Loretta Napoleoni cita l’esempio dell’Unione Europea, che ha già cercato di regolamentare alcuni aspetti (AI, riconoscimento facciale, privacy) mentre gli Stati Uniti sono più riluttanti. Ma anche quando ci sono tentativi di regolamentazione, i giganti della tecnologia spesso si rivelano “più potenti dei leader politici”.
Tecnologia come bene comune: una delle proposta radicali di Loretta Napoleoni
Di fronte a questa situazione, serve una proposta radicale: la tecnologia dovrebbe essere considerata un bene comune, al pari dell’acqua o dell’aria.
Siamo in una fase in cui la nostra vita non può funzionare senza la tecnologia. Immaginate una società oligopolistica in cui poche aziende controllano l’aria che respirate e voi dovete pagare per averla. È assolutamente la stessa cosa.
Loretta Napoleoni
La soluzione, sostiene, non sta in misure come le tasse sulla ricchezza o le multe antitrust, ma in una vera e propria nazionalizzazione di alcuni aspetti chiave della tecnologia, come i sistemi di comunicazione. Una proposta che, ammette, “nessuno vuole pronunciare”.
Lo spazio come nuova frontiera
Ma Loretta Napoleoni si proietta anche oltre i confini terrestri. In un capitolo intitolato “Migrazioni cosmiche”, suggerisce che l’esplorazione spaziale potrebbe offrire una via d’uscita dai dilemmi posti dall’innovazione tecnologica incontrollata.
Perché non dovremmo guardare al cosmo come i nostri primi antenati guardavano alle terre dall’altra parte dell’oceano?
Non si tratta di quelle che oggi sono soltanto illusioni (come la colonizzazione di Marte), precisa, ma di sfruttare le opportunità offerte dall’orbita terrestre bassa, dove c’è ancora una certa gravità e il corpo umano può adattarsi.
“Techno-capitalism” è l’invito di Loretta Napoleoni sia al dibattito che all’azione
“Techno-capitalism” non offre risposte facili o soluzioni definitive. La sua forza sta piuttosto nella capacità di porre domande scomode e di invitare al dibattito su questioni cruciali per il nostro futuro. Dalle implicazioni dell’intelligenza artificiale all’impatto dei social media, dalla concentrazione del potere economico alla necessità di una regolamentazione globale, Napoleoni ci sfida a riflettere sulle scelte che stiamo facendo come società e sulle conseguenze che avranno per le generazioni future.
Loretta Napoleoni ci ricorda che alla fine siamo noi a decidere in che direzione andrà il nostro futuro.
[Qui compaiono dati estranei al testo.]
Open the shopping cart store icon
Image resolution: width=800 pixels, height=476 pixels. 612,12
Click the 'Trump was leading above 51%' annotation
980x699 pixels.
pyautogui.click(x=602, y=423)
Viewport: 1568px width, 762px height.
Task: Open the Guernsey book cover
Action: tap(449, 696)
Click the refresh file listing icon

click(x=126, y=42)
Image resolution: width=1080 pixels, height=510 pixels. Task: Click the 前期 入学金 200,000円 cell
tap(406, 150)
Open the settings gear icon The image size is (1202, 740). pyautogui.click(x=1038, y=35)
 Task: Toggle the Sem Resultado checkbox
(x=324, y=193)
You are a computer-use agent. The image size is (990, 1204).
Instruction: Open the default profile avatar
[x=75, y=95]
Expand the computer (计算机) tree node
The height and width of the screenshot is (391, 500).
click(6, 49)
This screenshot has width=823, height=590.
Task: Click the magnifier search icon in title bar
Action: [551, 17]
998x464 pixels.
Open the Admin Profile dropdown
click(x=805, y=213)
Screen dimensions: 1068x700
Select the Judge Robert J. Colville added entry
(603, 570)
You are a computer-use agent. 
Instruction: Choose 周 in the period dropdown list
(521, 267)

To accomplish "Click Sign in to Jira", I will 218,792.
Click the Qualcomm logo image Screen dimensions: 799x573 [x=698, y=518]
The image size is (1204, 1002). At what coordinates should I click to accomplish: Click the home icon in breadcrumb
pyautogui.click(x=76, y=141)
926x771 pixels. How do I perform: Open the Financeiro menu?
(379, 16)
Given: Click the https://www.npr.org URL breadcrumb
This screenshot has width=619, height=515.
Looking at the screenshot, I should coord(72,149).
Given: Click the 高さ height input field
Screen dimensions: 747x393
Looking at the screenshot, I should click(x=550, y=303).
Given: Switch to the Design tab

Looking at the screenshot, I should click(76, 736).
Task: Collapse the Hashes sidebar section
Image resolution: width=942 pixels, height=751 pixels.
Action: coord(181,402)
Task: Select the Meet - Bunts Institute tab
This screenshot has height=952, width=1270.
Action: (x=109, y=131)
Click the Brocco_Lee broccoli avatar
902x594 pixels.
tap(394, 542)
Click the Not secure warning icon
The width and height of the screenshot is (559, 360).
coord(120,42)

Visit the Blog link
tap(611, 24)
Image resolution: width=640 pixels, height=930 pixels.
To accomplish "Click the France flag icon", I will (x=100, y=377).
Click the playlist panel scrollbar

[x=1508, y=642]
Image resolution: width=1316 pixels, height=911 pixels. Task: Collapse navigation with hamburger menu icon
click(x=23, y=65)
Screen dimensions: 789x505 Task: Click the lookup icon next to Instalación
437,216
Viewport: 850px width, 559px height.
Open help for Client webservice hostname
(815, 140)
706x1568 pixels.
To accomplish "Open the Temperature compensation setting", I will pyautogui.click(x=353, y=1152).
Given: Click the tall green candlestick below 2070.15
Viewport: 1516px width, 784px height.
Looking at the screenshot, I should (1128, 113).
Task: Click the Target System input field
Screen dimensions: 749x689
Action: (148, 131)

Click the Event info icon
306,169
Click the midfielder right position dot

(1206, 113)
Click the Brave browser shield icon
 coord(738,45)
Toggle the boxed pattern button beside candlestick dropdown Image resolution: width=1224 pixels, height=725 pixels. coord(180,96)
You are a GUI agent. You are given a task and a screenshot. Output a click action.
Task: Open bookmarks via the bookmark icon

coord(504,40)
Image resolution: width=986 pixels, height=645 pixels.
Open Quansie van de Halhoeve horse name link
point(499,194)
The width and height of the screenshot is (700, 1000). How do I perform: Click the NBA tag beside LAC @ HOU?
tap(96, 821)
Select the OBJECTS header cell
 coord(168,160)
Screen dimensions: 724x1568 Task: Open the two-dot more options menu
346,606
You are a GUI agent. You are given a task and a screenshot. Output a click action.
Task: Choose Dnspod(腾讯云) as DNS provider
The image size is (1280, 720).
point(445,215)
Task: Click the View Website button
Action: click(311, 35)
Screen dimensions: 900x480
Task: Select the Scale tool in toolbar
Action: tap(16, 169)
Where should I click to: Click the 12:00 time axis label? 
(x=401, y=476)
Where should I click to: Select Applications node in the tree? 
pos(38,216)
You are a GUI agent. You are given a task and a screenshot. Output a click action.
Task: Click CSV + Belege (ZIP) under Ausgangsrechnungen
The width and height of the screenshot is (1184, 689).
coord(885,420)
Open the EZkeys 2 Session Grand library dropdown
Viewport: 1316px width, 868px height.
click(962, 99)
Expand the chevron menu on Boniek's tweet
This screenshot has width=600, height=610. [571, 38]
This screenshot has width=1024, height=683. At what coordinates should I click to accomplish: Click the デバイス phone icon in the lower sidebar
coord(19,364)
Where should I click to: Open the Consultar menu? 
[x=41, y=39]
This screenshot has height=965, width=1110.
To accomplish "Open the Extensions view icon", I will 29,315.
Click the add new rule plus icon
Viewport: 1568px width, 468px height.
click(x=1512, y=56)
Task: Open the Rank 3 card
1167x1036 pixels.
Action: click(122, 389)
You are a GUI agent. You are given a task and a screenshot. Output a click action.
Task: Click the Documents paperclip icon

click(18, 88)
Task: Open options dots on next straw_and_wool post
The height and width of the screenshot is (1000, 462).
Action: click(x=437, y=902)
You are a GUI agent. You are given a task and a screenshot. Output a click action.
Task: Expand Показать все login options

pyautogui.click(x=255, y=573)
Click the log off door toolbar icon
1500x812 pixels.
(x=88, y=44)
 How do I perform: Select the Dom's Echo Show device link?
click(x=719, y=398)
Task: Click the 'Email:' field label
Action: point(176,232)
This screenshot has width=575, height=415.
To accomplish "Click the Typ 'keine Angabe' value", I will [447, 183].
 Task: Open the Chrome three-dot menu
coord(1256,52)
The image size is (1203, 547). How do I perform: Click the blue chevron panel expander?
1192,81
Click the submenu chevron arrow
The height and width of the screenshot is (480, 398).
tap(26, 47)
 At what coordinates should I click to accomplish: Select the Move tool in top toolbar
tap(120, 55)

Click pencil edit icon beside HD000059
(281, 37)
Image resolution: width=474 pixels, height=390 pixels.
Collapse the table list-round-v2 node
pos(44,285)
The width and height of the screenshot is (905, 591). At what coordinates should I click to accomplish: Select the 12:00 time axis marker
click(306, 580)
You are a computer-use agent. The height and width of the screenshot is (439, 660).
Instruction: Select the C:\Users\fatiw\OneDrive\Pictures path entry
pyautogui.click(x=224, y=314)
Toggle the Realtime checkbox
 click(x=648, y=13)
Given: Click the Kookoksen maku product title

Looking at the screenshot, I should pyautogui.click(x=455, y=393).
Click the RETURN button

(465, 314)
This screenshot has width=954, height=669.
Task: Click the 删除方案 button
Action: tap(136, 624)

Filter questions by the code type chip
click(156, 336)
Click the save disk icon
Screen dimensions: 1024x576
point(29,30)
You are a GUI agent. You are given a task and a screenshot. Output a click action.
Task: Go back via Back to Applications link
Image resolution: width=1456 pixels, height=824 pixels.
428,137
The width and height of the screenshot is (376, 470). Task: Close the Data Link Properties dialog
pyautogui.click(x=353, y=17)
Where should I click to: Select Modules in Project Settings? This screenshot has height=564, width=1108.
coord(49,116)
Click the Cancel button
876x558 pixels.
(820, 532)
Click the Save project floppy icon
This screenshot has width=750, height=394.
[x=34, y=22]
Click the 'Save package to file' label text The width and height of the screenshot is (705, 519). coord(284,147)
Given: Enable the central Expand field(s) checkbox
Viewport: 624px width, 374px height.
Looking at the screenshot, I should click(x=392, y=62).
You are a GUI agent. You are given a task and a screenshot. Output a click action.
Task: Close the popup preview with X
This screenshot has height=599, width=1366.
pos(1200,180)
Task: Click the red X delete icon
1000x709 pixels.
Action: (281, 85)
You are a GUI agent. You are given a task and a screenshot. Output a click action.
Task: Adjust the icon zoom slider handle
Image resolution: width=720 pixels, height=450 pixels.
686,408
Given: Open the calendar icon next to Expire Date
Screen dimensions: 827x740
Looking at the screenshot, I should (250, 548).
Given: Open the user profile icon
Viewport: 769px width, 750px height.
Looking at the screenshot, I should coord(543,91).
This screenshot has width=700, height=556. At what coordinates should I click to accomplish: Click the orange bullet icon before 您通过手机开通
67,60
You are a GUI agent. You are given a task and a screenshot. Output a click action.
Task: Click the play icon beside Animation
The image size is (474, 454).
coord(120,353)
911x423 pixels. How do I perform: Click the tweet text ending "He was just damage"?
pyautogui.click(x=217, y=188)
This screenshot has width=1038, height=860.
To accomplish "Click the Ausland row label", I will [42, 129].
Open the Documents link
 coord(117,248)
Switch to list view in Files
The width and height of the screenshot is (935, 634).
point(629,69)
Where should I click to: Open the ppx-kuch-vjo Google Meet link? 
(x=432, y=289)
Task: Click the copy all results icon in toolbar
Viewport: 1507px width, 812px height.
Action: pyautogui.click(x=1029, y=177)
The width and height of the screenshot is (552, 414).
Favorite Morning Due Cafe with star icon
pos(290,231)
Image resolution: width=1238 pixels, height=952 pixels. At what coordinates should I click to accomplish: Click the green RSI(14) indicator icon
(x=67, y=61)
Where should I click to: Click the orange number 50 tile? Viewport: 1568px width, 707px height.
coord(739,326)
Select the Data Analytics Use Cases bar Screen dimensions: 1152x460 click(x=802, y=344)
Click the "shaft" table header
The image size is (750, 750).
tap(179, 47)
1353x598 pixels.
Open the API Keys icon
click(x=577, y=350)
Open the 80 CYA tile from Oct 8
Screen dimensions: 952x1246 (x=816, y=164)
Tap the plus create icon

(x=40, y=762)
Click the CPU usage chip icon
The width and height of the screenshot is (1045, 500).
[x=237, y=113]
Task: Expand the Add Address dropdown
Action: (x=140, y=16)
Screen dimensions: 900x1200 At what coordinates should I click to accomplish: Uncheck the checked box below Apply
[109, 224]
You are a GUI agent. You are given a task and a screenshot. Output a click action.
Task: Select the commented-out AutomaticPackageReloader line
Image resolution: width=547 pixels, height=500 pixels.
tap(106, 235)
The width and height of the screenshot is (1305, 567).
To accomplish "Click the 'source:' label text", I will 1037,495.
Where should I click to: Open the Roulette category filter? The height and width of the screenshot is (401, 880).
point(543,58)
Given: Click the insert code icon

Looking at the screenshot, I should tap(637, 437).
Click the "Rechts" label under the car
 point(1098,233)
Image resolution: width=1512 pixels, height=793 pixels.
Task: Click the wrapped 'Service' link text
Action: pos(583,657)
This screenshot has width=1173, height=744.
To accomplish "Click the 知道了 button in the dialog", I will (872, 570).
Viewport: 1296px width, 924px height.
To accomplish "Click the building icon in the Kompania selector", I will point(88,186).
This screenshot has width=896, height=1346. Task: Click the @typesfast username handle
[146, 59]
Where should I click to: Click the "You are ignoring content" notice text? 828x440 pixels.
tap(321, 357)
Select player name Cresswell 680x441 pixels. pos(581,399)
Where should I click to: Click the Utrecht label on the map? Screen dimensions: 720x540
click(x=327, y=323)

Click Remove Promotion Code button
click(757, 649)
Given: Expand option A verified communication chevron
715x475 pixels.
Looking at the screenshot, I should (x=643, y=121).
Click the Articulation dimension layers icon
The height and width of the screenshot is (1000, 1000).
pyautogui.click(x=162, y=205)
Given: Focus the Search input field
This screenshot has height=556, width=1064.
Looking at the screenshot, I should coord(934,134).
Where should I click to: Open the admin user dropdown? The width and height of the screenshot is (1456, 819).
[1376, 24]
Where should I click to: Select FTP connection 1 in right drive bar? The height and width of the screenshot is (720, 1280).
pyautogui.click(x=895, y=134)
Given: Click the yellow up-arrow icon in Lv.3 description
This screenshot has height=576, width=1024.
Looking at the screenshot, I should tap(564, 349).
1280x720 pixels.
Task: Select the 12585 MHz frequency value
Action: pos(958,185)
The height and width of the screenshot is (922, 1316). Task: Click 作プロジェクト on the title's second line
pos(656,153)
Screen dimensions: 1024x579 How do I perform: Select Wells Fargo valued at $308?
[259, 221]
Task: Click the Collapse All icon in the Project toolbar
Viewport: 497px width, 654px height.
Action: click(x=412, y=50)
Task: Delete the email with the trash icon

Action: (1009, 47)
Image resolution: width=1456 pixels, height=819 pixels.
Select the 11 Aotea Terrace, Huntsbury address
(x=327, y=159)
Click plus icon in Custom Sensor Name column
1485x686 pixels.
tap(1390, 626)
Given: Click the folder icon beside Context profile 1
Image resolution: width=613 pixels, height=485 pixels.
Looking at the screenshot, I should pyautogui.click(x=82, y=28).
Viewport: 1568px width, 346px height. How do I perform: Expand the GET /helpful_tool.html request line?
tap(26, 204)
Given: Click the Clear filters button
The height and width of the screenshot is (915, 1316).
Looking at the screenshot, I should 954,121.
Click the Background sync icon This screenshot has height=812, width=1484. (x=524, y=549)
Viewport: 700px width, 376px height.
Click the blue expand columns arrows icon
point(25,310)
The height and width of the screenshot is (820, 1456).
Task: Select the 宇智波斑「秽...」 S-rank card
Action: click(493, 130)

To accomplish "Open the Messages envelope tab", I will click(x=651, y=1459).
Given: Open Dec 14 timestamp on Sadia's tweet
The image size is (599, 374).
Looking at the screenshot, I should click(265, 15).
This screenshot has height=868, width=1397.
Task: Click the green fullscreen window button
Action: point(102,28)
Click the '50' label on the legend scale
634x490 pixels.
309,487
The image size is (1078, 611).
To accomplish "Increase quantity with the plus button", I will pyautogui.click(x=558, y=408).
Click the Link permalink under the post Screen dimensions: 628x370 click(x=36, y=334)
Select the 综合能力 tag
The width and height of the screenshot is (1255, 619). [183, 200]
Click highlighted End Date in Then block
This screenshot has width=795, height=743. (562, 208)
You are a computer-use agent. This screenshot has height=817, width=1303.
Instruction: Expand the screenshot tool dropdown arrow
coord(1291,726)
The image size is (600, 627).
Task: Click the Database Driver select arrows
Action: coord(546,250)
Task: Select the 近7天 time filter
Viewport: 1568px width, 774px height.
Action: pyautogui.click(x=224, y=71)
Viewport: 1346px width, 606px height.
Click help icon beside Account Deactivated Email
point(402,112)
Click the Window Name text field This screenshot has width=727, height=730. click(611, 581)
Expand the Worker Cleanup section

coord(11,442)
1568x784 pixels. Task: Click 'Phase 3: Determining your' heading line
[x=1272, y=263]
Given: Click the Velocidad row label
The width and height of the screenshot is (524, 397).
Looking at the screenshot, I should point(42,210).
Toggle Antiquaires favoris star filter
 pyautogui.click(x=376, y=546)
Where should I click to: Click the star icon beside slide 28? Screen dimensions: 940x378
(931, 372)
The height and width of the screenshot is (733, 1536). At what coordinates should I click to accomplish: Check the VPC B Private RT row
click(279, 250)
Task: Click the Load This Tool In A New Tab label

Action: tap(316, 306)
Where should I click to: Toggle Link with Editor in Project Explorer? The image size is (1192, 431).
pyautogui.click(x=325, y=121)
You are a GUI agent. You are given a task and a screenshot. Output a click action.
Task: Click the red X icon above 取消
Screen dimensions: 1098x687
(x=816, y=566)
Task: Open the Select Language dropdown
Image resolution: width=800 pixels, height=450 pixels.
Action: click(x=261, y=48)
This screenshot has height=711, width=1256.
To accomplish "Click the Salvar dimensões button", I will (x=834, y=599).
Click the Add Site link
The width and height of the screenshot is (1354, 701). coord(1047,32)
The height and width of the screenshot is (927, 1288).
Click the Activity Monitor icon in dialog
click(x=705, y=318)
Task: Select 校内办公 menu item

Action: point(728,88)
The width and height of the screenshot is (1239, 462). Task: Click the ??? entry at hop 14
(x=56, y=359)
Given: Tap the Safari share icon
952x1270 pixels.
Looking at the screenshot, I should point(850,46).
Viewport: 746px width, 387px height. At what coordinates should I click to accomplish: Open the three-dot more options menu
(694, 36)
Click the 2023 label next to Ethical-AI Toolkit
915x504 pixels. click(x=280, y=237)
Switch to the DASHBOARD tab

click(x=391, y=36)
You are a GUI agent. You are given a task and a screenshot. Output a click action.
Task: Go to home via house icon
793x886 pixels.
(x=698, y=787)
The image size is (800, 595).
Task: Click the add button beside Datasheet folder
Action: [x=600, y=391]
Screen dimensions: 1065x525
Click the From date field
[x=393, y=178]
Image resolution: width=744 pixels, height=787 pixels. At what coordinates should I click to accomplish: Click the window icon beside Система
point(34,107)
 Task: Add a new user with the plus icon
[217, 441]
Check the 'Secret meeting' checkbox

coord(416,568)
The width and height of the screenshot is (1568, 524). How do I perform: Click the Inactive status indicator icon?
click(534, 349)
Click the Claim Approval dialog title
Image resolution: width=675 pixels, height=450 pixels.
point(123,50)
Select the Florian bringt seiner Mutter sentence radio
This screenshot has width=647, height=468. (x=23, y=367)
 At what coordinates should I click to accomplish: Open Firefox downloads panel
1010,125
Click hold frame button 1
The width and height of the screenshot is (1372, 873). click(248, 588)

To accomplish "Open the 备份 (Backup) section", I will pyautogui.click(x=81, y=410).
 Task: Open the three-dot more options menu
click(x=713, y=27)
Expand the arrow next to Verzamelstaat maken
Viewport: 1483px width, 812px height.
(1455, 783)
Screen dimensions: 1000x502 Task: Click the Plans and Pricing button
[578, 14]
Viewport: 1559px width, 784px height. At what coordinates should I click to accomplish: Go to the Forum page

Le scelte che facciamo oggi, come individui e come società, plasmeranno il mondo di domani. Sta a noi decidere se sarà un mondo in cui la tecnologia serve il bene comune o un mondo in cui pochi “baroni rapinatori” detteranno le regole del gioco.
Piccolo, necessario disclaimer: questa è una recensione spontanea, non è stata segnalata da autori o case editrici, il libro è stato acquistato da me e Futuro Prossimo non ne guadagna nulla, nemmeno royalty dal link al libro (che vi metto qui). Non che ci sarebbe stato qualcosa di male, ma va detto per correttezza: non è una cosa a pagamento.